WHAT TO WORK ON: Where a line below has the string "Policy" in it, include it in the count, and give that count alone.

□ □ □ □ □ □ □

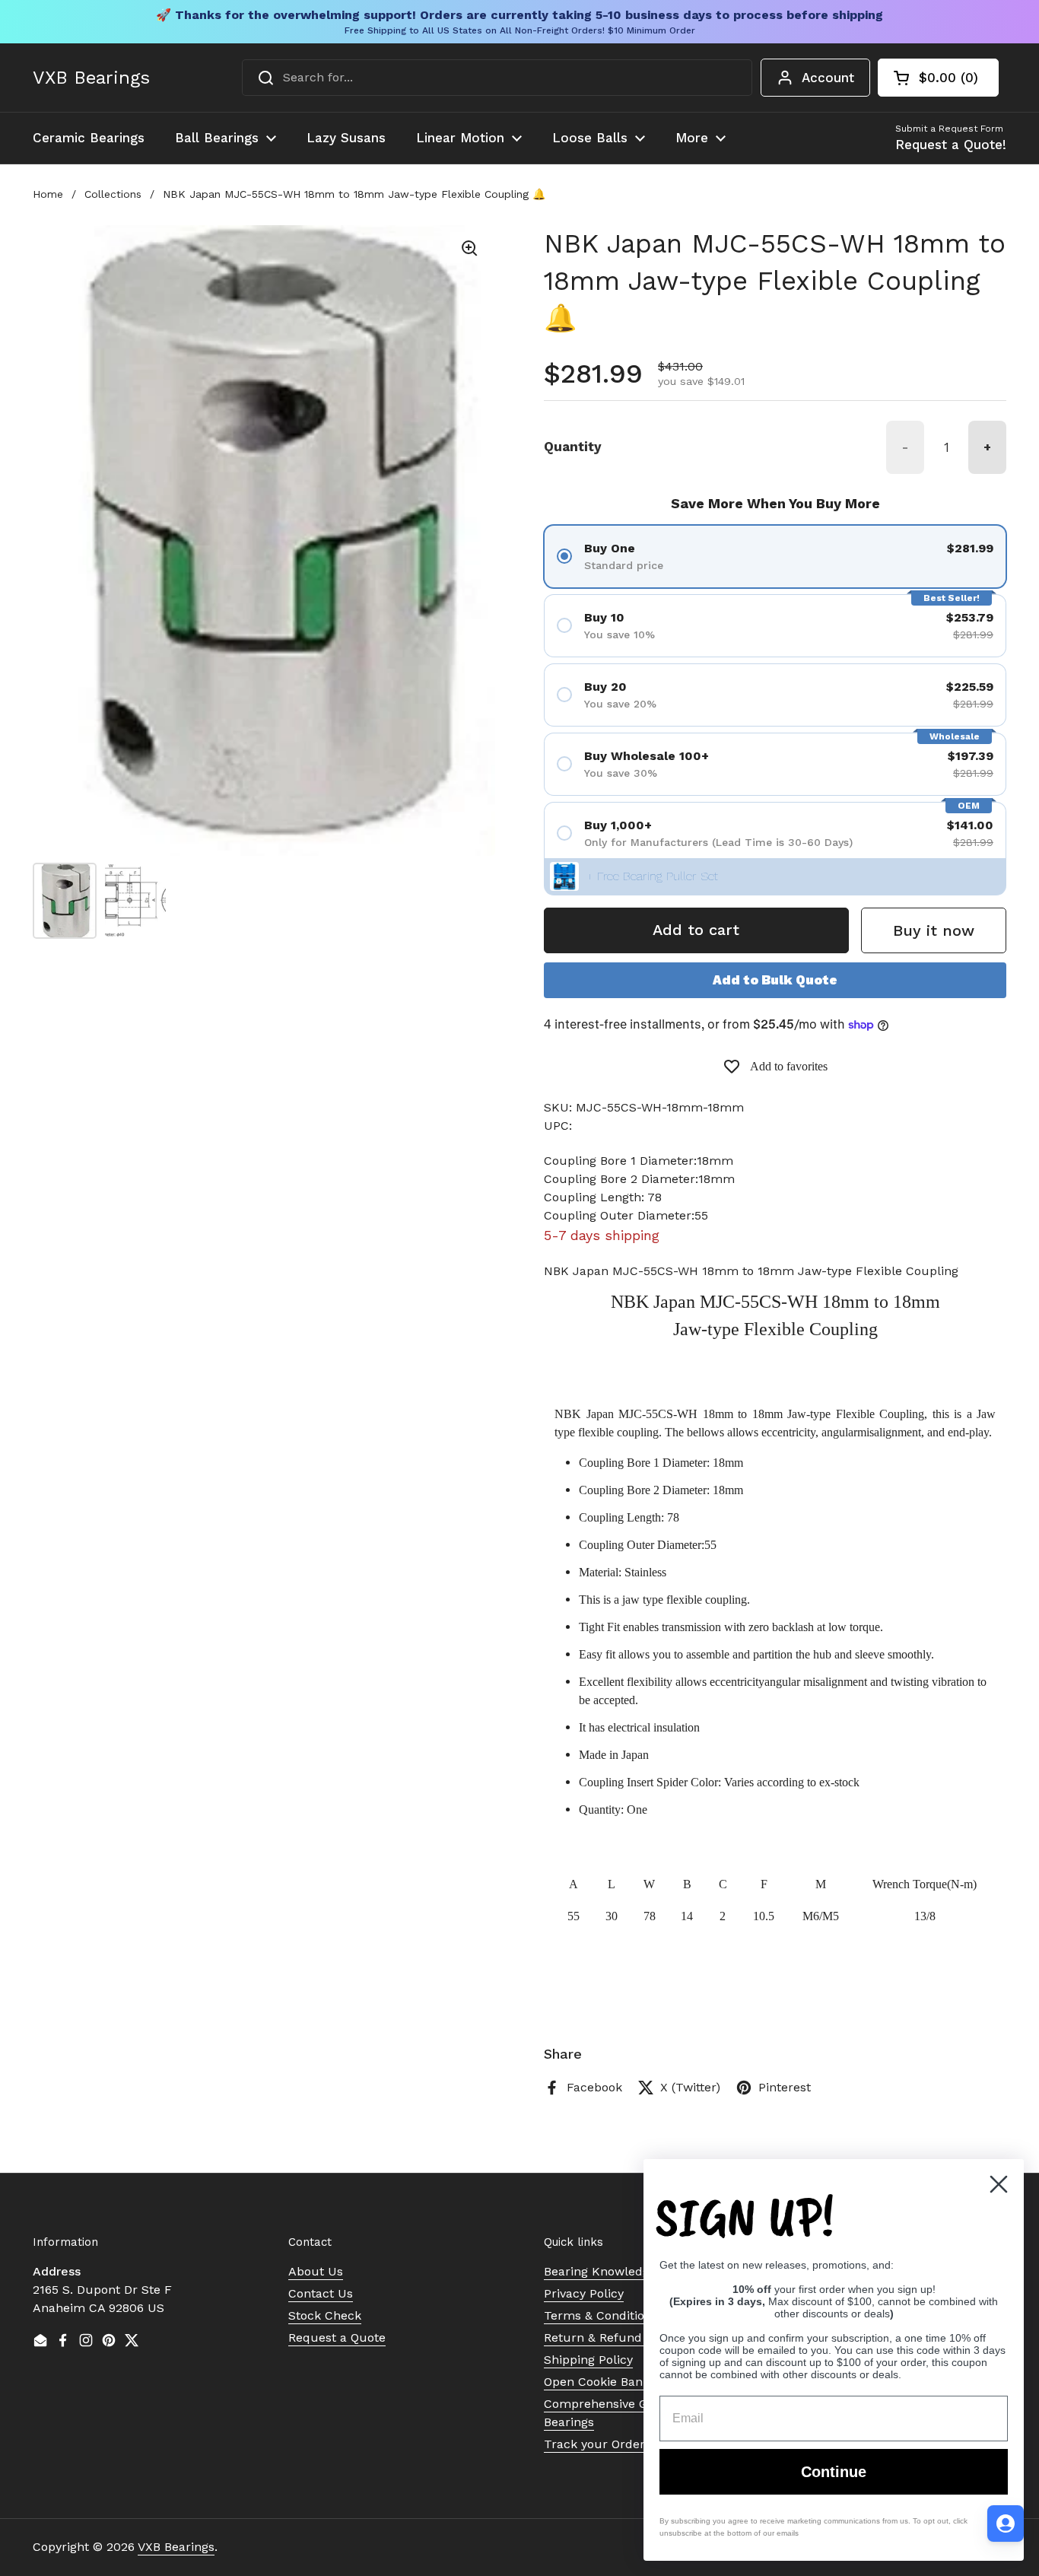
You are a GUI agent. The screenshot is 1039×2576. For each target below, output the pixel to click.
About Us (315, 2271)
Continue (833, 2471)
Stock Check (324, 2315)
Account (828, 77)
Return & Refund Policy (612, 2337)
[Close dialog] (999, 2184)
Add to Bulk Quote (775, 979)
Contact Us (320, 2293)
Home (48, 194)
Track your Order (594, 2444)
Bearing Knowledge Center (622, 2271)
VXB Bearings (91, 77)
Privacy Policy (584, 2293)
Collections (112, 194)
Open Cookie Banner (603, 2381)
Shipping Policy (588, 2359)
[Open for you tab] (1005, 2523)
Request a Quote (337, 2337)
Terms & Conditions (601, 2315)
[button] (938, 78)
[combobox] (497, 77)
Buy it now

□ □ □ □ □ □ □

ANSWER FOR THE TASK: 3